Deux nouveautés NEUKLAND, label des Studios Bauer (Ludwigsburg) à ne pas laisser passer. J’émets quelques réserves sur l’opus de Jean-Christophe Cholet et de Matthieu Michel, le prolongement de “Whispers” publié en 2016, ne pouvant éviter de comparer les deux disques. Associés au batteur Arnaud Biscay, Rémi Dumoulin et Bruno Ruder ne commettent pas la même erreur. Leur “Das Rainer Trio” ne cherche nullement à reproduire en studio la musique de “Gravitational Waves”, leur album précédent enregistré en public, et c’est tant mieux.
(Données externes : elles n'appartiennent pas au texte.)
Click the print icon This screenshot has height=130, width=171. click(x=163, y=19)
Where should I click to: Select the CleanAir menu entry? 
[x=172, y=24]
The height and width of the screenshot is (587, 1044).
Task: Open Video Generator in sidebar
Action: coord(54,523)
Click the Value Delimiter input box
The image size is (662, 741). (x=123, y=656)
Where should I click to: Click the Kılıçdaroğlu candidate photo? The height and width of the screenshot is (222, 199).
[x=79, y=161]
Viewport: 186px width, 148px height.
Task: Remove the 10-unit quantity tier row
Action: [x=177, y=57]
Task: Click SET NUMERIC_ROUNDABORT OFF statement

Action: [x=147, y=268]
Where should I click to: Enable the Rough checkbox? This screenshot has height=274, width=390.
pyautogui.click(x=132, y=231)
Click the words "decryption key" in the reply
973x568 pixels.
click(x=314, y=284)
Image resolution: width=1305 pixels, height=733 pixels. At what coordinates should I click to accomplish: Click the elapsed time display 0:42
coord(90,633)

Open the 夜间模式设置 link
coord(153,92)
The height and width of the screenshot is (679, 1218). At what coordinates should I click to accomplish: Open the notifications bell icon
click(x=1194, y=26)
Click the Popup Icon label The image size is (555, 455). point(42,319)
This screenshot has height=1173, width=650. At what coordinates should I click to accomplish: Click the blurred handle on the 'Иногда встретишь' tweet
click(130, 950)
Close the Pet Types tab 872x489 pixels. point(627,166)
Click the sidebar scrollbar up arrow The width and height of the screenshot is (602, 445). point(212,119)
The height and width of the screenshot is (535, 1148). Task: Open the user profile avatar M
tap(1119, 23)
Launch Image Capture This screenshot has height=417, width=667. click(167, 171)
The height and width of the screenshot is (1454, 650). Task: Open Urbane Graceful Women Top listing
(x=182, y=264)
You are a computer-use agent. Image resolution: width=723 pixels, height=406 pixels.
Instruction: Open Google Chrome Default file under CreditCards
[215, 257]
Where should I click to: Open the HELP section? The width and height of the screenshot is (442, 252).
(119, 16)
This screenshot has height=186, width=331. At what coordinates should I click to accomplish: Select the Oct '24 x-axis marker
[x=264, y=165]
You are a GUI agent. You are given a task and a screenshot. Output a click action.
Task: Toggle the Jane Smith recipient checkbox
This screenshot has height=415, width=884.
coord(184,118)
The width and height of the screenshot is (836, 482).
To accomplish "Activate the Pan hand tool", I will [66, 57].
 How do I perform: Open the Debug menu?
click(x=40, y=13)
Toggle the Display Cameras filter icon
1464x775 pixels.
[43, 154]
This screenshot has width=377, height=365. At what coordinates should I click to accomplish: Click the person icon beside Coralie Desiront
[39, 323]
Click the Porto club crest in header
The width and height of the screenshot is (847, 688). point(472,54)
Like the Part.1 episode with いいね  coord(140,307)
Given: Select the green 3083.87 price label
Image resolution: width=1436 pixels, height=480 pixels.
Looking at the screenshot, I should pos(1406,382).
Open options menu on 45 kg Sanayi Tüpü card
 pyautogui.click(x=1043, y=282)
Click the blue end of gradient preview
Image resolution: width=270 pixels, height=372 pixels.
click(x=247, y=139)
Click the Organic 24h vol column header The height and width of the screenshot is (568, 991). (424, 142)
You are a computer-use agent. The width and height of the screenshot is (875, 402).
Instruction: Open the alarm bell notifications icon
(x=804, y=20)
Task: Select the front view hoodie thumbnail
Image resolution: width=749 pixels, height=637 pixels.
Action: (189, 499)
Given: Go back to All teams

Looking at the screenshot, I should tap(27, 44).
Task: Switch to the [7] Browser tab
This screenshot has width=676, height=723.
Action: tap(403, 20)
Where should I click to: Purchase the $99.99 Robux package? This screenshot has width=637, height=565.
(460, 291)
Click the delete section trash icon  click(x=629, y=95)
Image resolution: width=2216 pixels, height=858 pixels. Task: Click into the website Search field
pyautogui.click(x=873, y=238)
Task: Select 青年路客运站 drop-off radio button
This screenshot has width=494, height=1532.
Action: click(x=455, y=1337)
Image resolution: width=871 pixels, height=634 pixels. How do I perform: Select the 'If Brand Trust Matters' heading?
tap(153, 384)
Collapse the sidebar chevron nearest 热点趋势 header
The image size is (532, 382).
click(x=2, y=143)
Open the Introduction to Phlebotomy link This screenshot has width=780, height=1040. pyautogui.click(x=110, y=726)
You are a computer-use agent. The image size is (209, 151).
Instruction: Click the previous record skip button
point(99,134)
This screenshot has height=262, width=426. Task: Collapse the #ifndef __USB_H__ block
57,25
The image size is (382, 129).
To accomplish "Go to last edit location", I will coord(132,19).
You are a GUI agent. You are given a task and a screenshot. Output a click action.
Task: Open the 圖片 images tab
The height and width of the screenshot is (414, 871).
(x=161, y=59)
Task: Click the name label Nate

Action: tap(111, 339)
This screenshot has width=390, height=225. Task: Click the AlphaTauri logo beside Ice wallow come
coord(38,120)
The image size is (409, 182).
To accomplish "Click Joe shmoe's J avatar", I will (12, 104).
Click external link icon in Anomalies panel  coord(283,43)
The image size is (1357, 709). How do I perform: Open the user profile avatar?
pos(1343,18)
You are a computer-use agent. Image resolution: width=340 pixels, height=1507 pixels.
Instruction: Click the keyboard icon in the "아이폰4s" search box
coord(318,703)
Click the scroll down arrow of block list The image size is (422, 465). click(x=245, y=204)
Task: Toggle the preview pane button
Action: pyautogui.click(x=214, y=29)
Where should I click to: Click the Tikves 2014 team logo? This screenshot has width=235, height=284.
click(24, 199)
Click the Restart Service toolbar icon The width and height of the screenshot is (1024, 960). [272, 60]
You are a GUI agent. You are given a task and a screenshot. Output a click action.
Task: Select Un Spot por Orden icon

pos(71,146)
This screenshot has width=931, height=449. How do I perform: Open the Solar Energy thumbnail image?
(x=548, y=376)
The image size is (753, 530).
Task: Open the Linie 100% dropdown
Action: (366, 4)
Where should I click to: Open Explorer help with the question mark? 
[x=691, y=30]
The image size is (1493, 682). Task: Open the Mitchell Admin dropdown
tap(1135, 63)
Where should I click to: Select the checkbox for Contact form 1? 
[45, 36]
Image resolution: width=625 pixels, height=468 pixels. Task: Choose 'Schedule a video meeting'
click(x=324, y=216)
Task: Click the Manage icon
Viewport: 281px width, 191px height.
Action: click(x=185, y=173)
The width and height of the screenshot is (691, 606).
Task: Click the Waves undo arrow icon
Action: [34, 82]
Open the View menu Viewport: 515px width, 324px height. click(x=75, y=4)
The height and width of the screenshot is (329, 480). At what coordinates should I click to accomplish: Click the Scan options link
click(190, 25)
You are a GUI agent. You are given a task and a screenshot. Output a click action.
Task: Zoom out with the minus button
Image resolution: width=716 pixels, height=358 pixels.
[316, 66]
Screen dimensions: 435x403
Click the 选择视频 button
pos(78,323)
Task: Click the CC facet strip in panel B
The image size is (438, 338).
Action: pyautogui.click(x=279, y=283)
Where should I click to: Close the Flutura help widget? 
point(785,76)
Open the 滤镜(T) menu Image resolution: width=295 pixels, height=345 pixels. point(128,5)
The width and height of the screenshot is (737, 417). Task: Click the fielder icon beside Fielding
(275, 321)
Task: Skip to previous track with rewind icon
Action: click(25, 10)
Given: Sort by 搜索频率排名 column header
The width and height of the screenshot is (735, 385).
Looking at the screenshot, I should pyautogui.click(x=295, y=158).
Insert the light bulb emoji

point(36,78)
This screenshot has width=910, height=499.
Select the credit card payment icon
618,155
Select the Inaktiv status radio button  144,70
Jean-Christophe CHOLET / Matthieu MICHEL : “Extended Whispers”

(Neuklang / Pias)

La sortie en 2016 de “Whispers”, l’un des plus beaux disques de jazz de chambre européen de ces dernières années, fut saluée dans ce blog par une chronique enthousiaste. J’attendais donc beaucoup de cet “Extended Whispers” qui réunit une nouvelle fois autour de Jean-Christophe Cholet (piano) et de Matthieu Michel (trompette et bugle), Didier Ithursarry à l’accordéon et Ramon Lopez à la batterie, Heiri Känzi les rejoignant dans cet album à la contrebasse. Une bonne idée ? Oui lorsque l’instrument se fait mélodique. Non lorsqu’il apporte des barres de mesures à une musique qui n’en a pas vraiment besoin. Car nantie de rythmes plus marqués que suggérés, cette dernière perd de sa magie, se fait moins intime et aérienne. Ramon Lopez n’est d’ailleurs pas un batteur comme les autres. Il la colore, la laisse respirer sans jamais l’enfermer. Yeong Gam, une conversation entre son instrument et le piano est à cet égard exemplaire.

 

Enregistré à Winterthur et mixé à Ludwigsburg par des ingénieurs du son différents, “Extended Whispers” souffre pourtant d’être comparé à “Whispers”, un disque coproduit et enregistré à La Buissonne par Gérard de Haro qui en a également assuré la direction artistique. Dans le nouvel album les instruments manquent parfois de relief et ne sonnent pas toujours aussi bien. Dommage que l’accordéon y occupe une fonction trop décorative et que Politics, une pièce agressive et brouillonne, très différente des autres, fasse partie de cet album. Malgré ces réserves, plusieurs plages gardent un fort pouvoir de séduction. Yeong Gam dont j’ai déjà parlé, Relax and Easy, un morceau dans lequel la contrebasse chante presque autant que le bugle, Mondstein et Choral 2 que Jean-Christophe Cholet et Matthieu Michel se partagent, en sont les moments féériques.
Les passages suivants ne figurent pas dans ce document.